> _Provided text_:
Bob, I didn't say the issues are the same; what I was trying to say is that SOME of the considerations that go into using a deco or stage bottle could be applicable. How do you carry it. How do you know which first stage is which. Not rocket science, but things to consider. Tracing the hose back was just something my instructor showed me would be done with a deco bottle; he in NO way implied it was something one would do when using a pony, and I did not assert in my post above that it was something one would do. Nevertheless, see 2airishuman's point number 2 in his post above, which is what brought this to mind. Also, you say the pony "presumably" has bottom mix in it. Presumably, yes, but that too is something for the prospective pony carrier to think about--what's in his pony. The specific ramblings about irrelevant stuff I did in my Deep course aside, the more general point I was making is that I think there can be potential pitfalls to casually carrying a pony without having given enough thought to all the issues involved in using it (not to mention practicing deploying it). It's not rocket science, but there are things one might want to think about.

> _Provided material_:
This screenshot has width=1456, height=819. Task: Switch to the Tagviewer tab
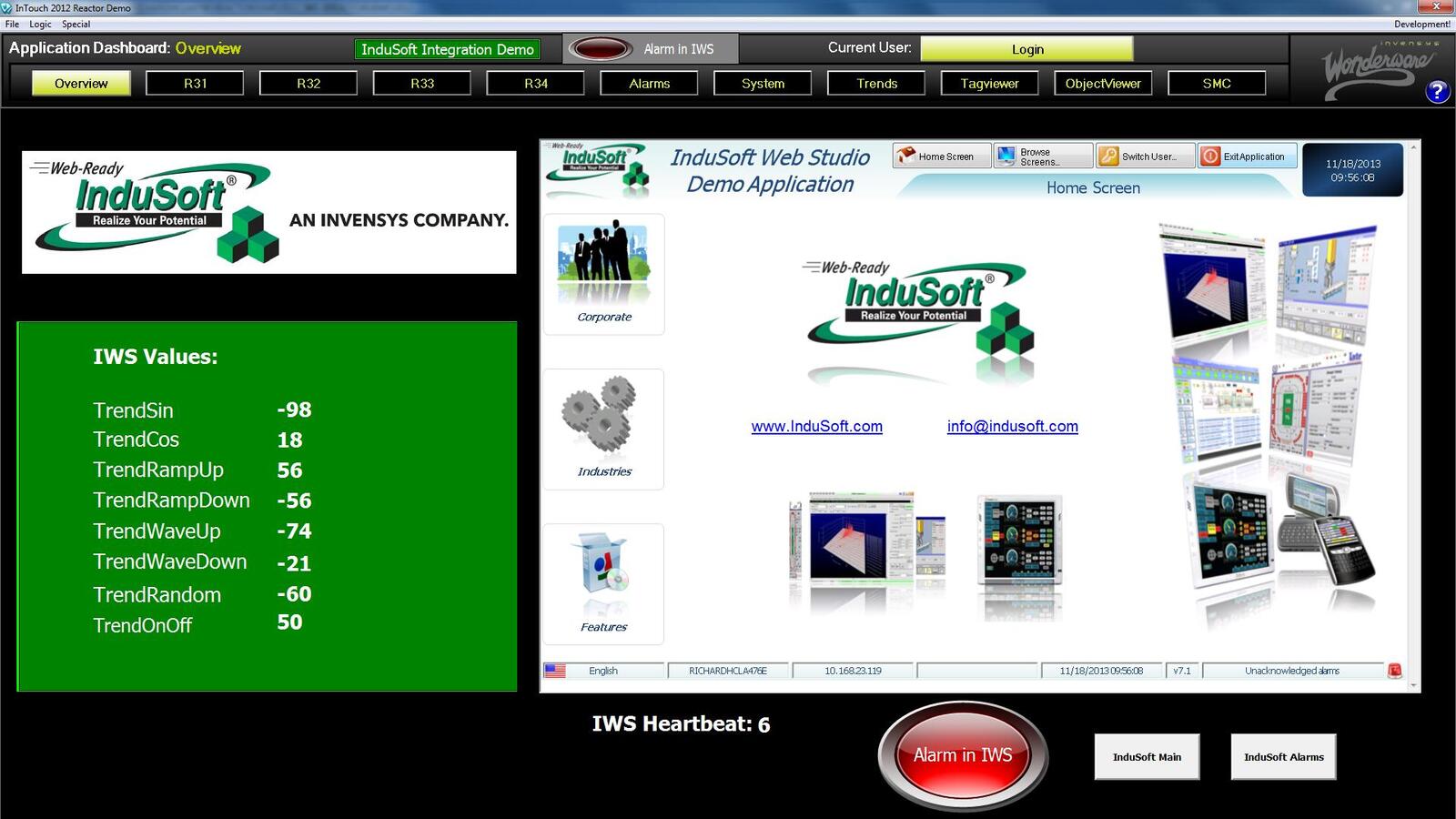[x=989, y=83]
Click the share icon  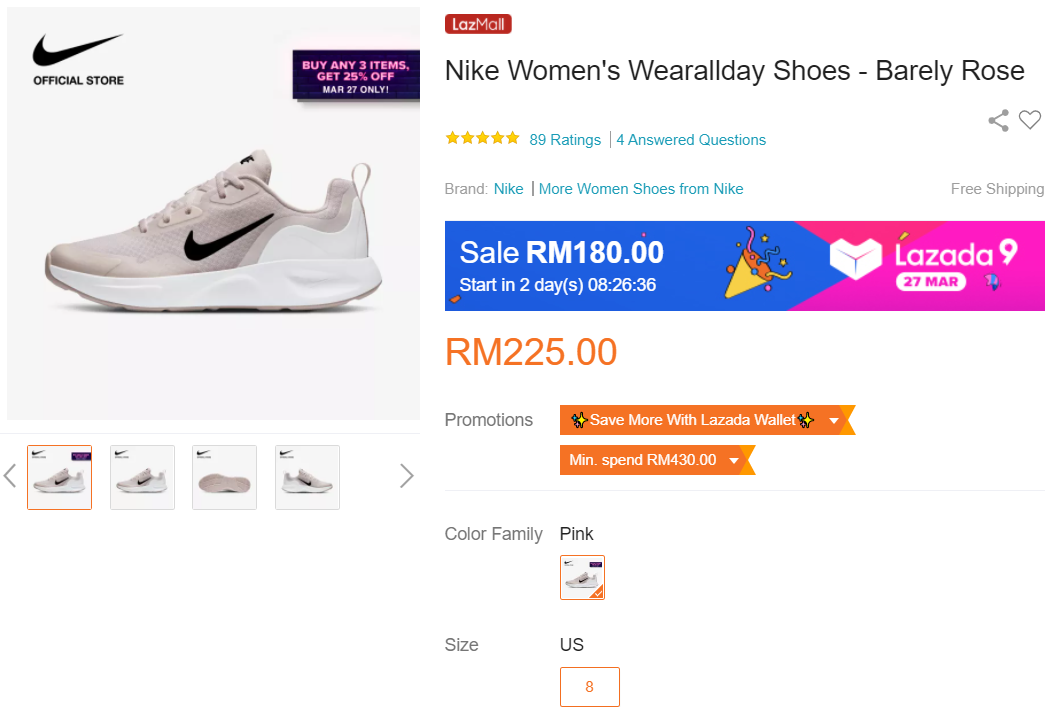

> _What to work on_:
Can you pick up the forum reply about carrying a pony bottle after its final sentence and keep it going?

> _Response for this exercise_:
 
That's why I carry either sidemount gear or rigging and regulator to make an Alu 80 into a stage bottle for deeper warm water dives.

I think this thread is the poster child illustrating the dramatic differences between the average Scubaboard poster vs the other 99.9999 % of scuba divers. I have never ever seen anyone on any recreational dive trip doing side-mount, or slinging a AL80 stage, maybe once or twice I've seen someone with a small pony bottle. (I've been diving since 2001)
 
I think this thread is the poster child illustrating the dramatic differences between the average Scubaboard poster vs the other 99.9999 % of scuba divers. I have never ever seen anyone on any recreational dive trip doing side-mount, or slinging a AL80 stage, maybe once or twice I've seen someone with a small pony bottle. (I've been diving since 2001)

I have quite a few diving friends who are strictly recreational divers who dive sidemount. Many of them are not on ScubaBoard. This is particularly true of my Canadian friends, partly I think because there are some dive shops up there who carry the gear and provide the training for using it correctly. I used to teach it down here on my side of the border, and the majority of my students were older people who saw benefits in being able to put on the heaviest parts of their gear in the water.

Like most things, the tradeoffs are going to influence your choices, and the benefits/drawbacks will vary depending on where and what type of diving you typically do. For cold water divers who mostly dive from shore, sidemount is a viable option even if you're only ever going to do recreational profiles.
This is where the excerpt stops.